Судьбы русской духовной традиции в отечественной литературе и искусстве ХХ века – начала ХХI века: 1917–2017. Том 1. 1917–1934 - [3]

Шрифт
Интервал

Классика и проект модерна

Любое искусство имеет свою классику- общезначимые и общепризнанные его достижения. Иными словами, классикой считается совершенство в своем роде, наиболее полно выражающее соответствующую исходную парадигму (порождающую модель) данного типа художественного сознания. Классика, в религиозно-философском смысле слова-это искусство под знаком вечности, sub specie aeternitatis. Это искусство перед лицом Бога. Естественно, что с христианской точки зрения классической литературой следует признать Библию, классической архитектурой – храм, классической живописью – икону, классической музыкой – церковную стихиру или хорал. В христианском духовном поле во главу угла ставится именно энергийное взаимораскрытие Творца и твари, духа и символа, – их доверительный диалог («я и Ты»). В отличие от язычества, христианство есть усыновление твари небесным Отцом, и потому мерой единства всеобщего и уникального здесь оказывается любовь (она же истина и красота). На рисунке принципиальная схема классической – молитвенно восходящей к Богу – цивилизации выглядит так:

1. Духовное ядро: вера в Бога, богочеловек.

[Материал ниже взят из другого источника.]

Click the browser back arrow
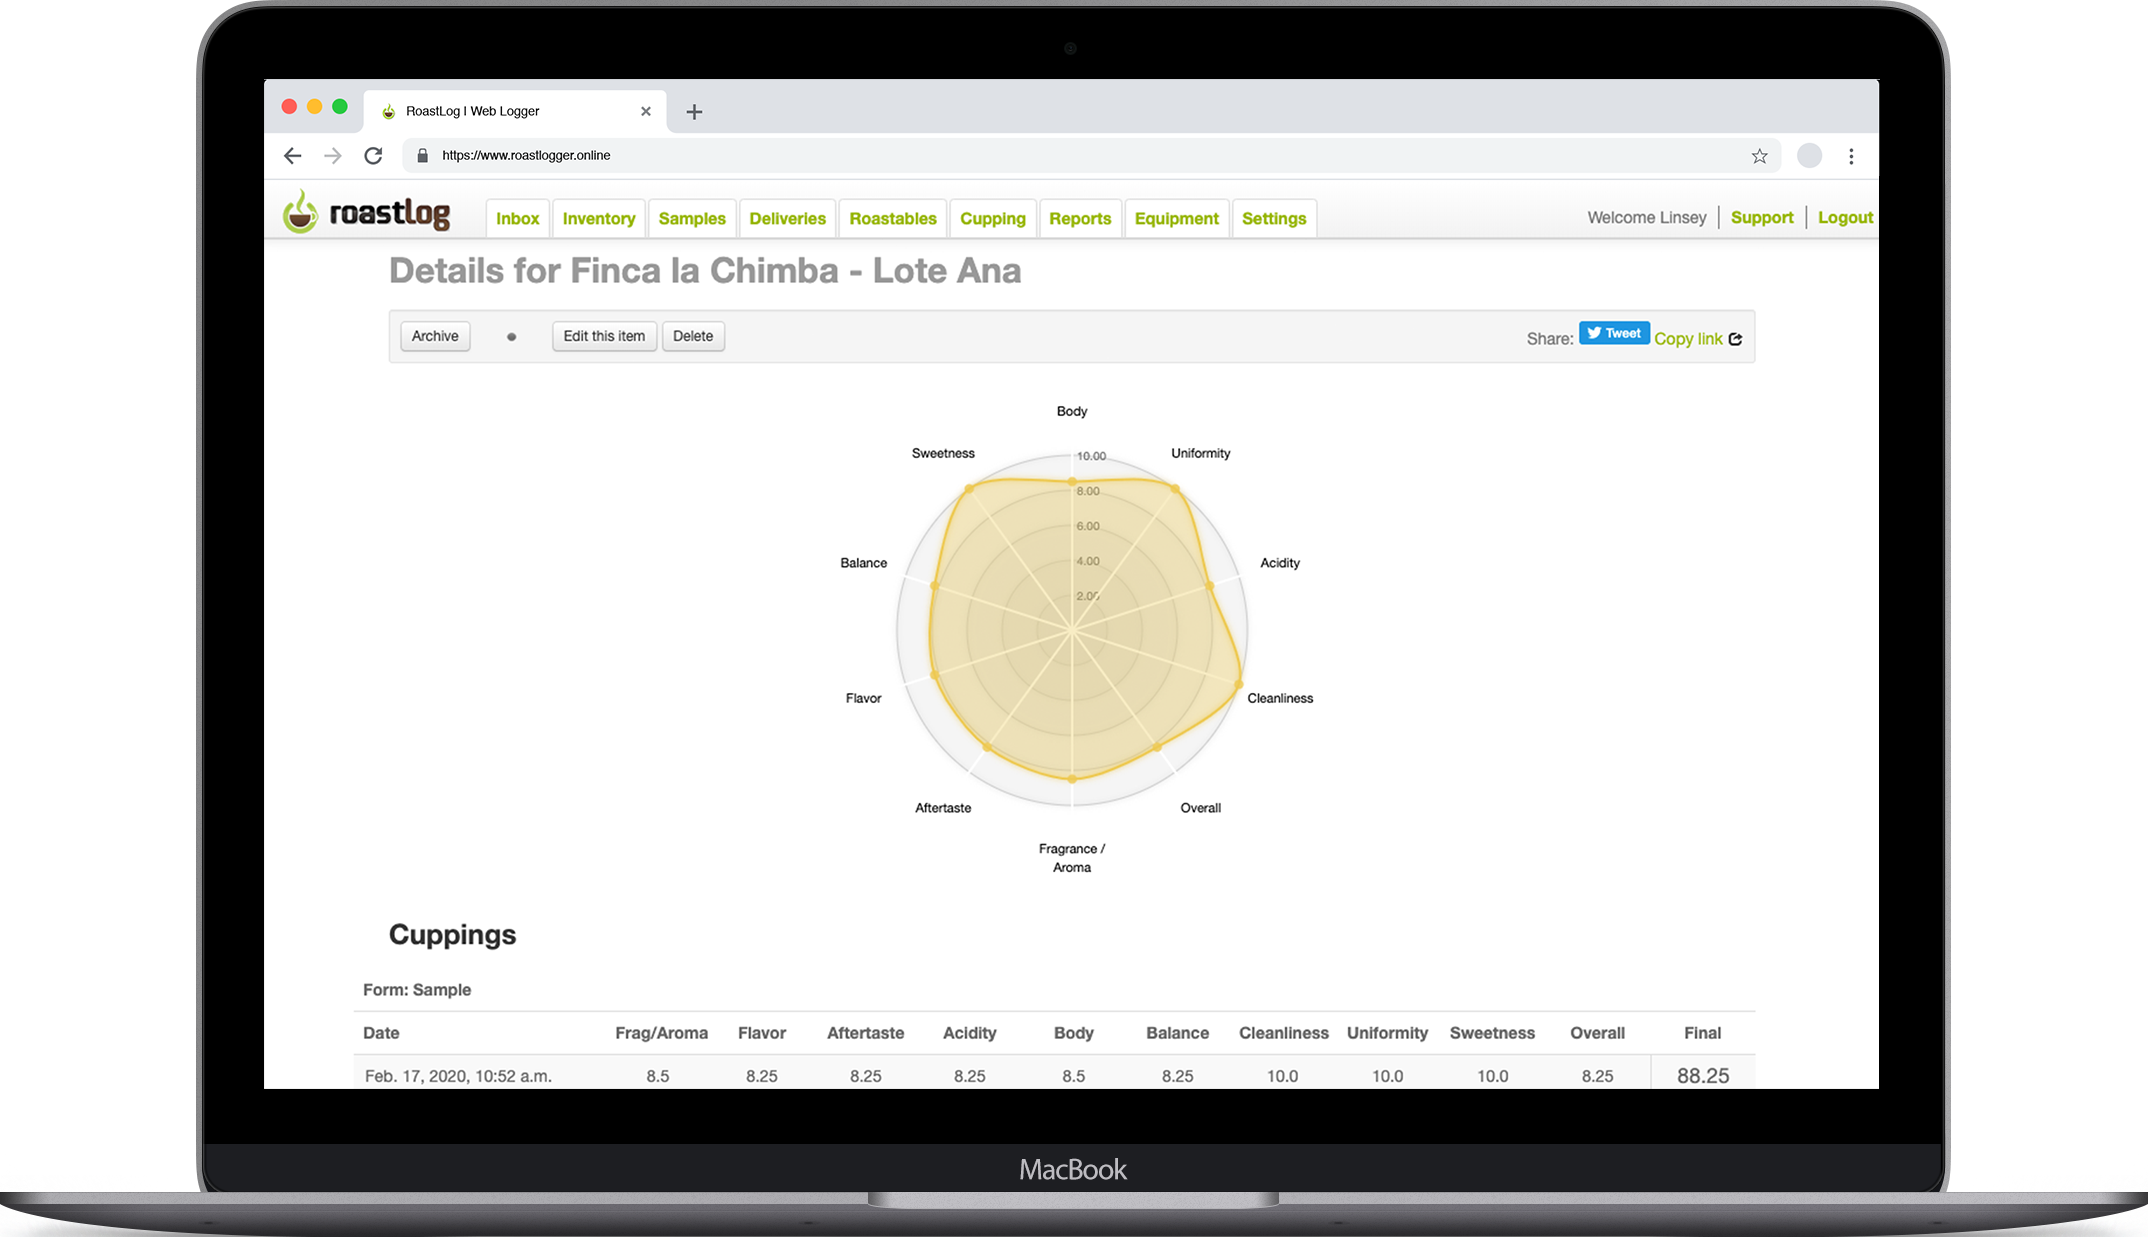The image size is (2148, 1237). 292,156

2. Культура: религиозный этико-эстетический идеал.

3. Общество: сакральная государственность, священное царство.

4. Технология: централизованная производительная практика.

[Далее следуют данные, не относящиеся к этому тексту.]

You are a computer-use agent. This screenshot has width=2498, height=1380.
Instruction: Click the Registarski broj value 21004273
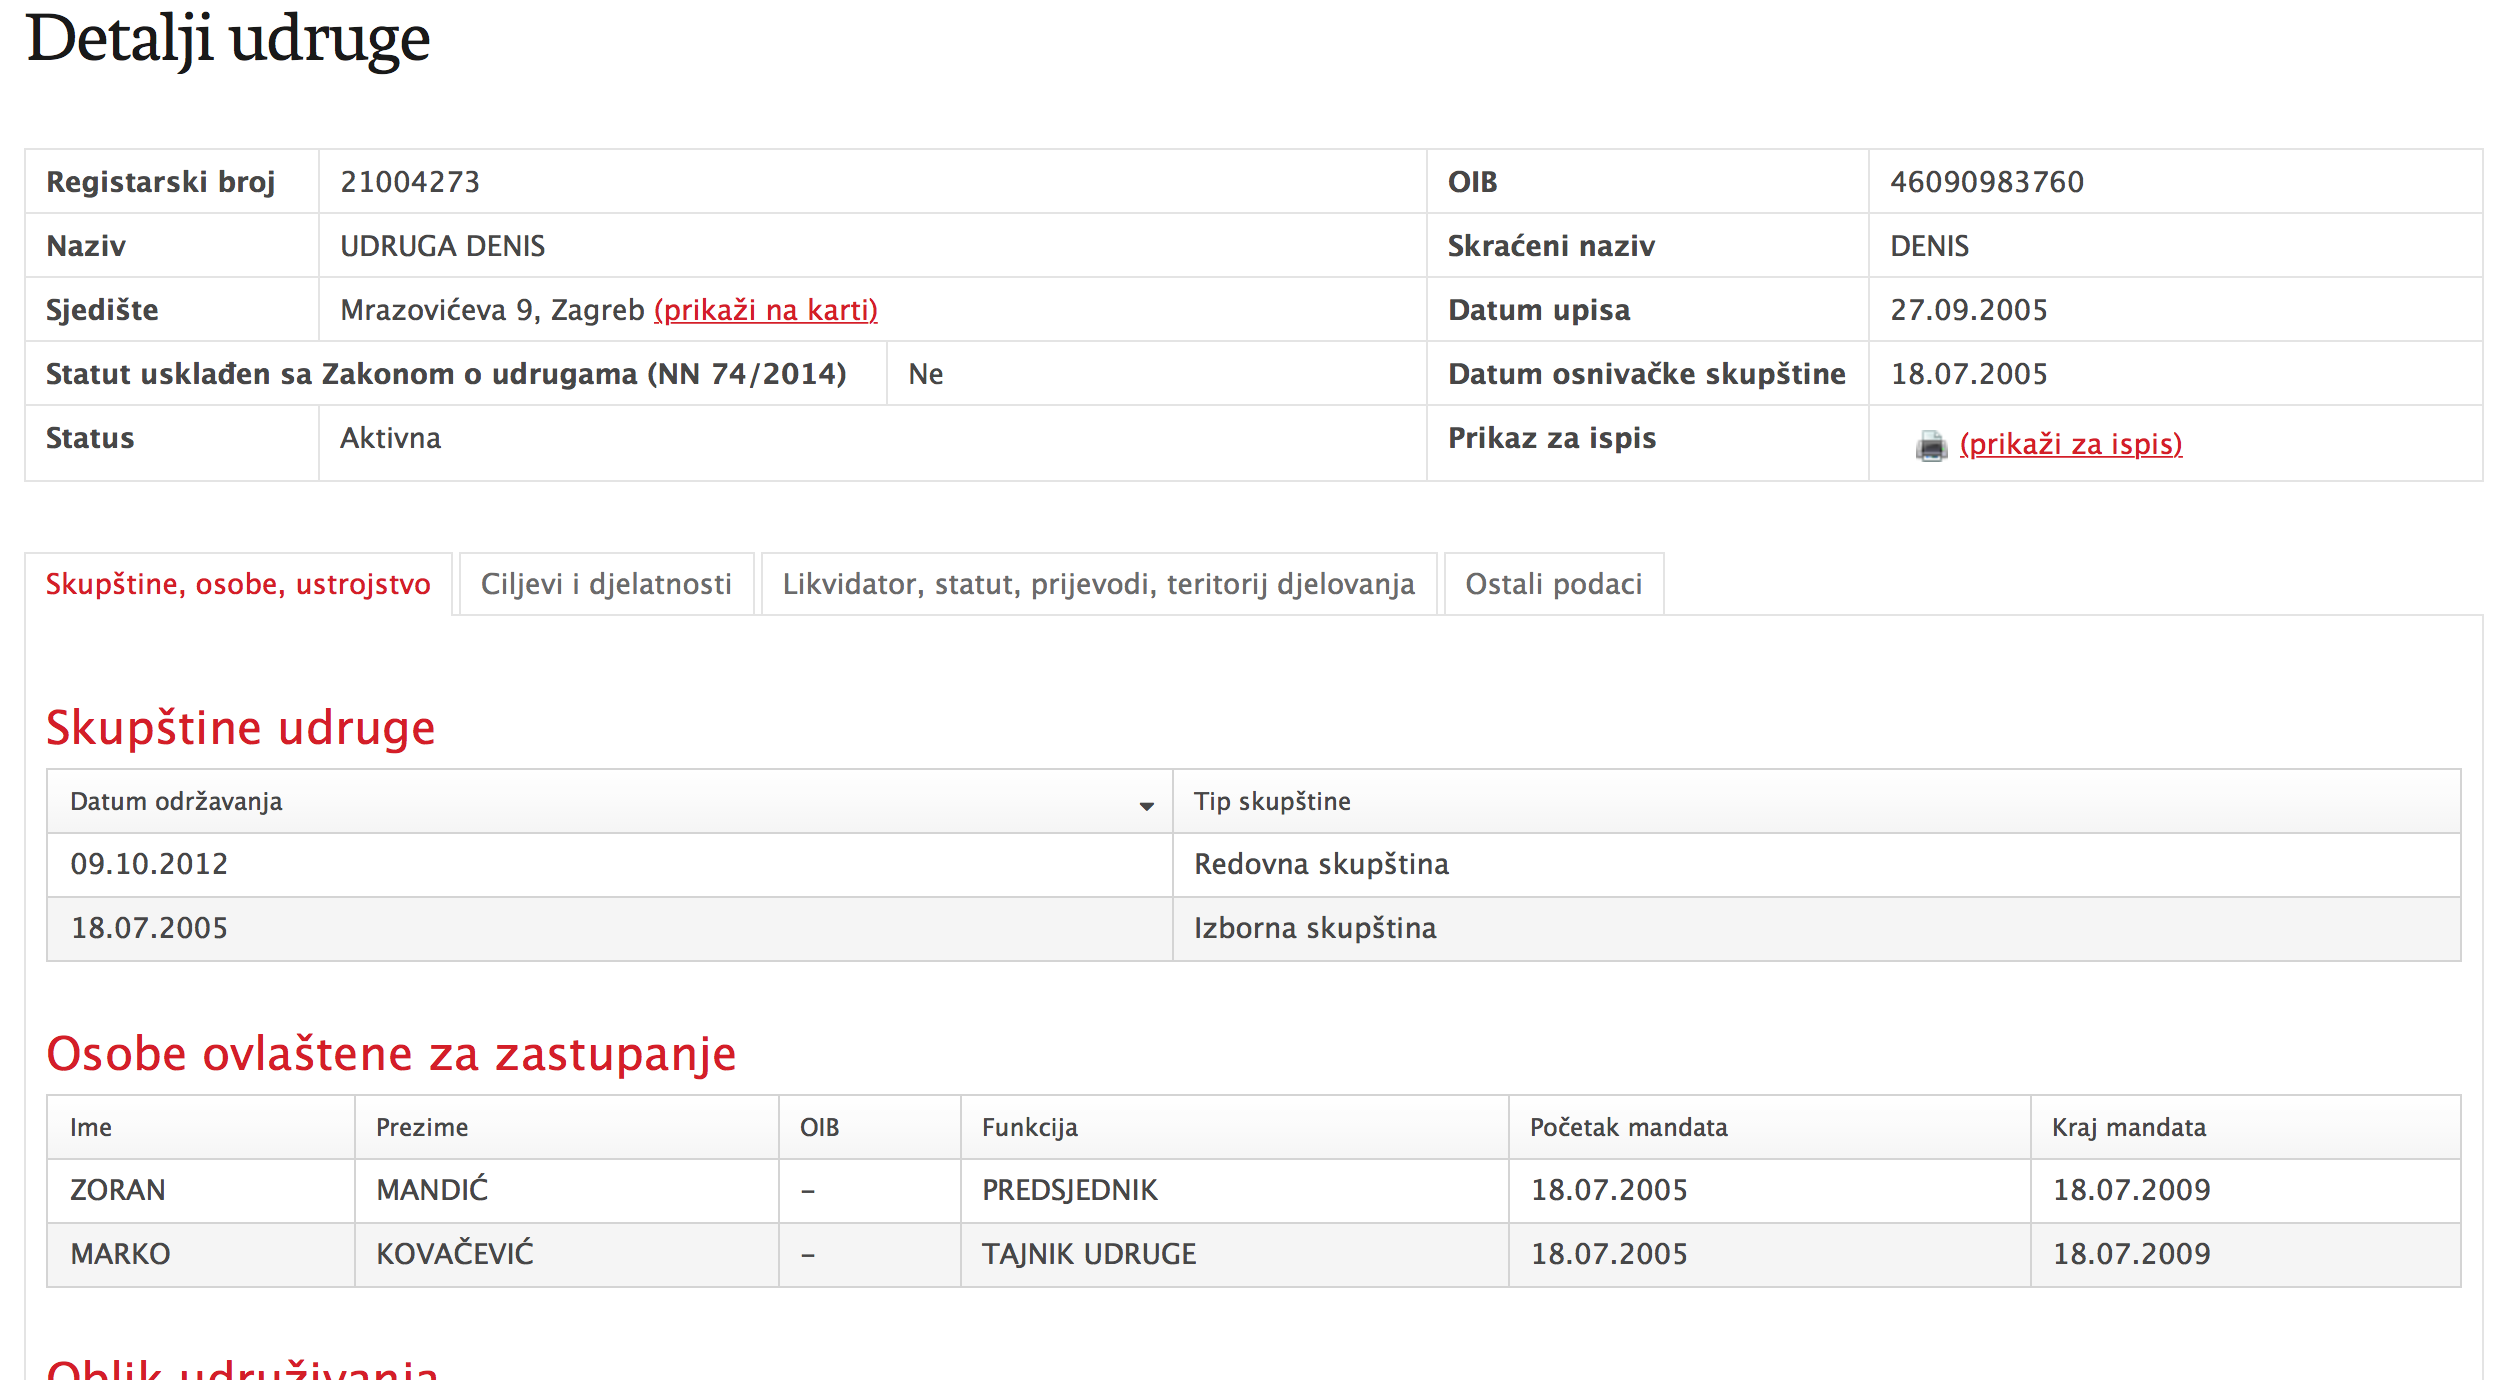click(x=410, y=182)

Рис. 1. Строение классической цивилизации


Наиболее полного своего осуществления классическая христианская цивилизация достигает в европейском и русском Средневековье – от константинопольской Софии и «Божественной комедии» Данте до «Слова о Законе и Благодати» митрополита Илариона и «Троицы» Андрея Рублева. Искусство здесь понимается как род молитвы, а подлинным автором храма или иконы считается сам Господь. Художник (часто безымянный) в средневековой классике выступает не более чем подмастерьем Творца. Храмовый синтез искусств, в сущности, не нуждается в светской культуре, роль которой исполняет фольклор.

Решительные изменения в эту ситуацию вносит эпоха Возрождения – начало проекта модерна. Культура европейского Ренессанса решала ту же кардинальную для искусства проблему божественного и человеческого, однако решала её уже с гуманистической точки зрения, когда ценностную меру их соотношения определяет сам человек. Прямая (зрительная) перспектива Ренессанса – это именно стратегия превращения теоцентрической культуры в антропоцентрическую. Собор святого Петра в Риме или «Мона Лиза» Леонардо – это титанические автопортреты победившего гуманизма: безмерное определено мерным. Мистическая вертикаль «я – Ты» переведена в антропологическую горизонталь почти равных собеседников. Бог-художник в барокко, художник-бог в романтизме, чувственная ткань творения в реализме – все это псевдонимы конечного как ключа к бесконечному. Человек как мера вещей, к радости древнего софиста, утверждает себя и в картезианском «cogito», и в фаустовских играх с Мефистофелем, и в гегелевской абсолютной идее. Трактовка божественного как проекции человеческого (а потом уже «слишком человеческого») – такова субстанция новоевропейского века разума, закономерно явившего в 1883 году танцующего над пропастью Заратустру.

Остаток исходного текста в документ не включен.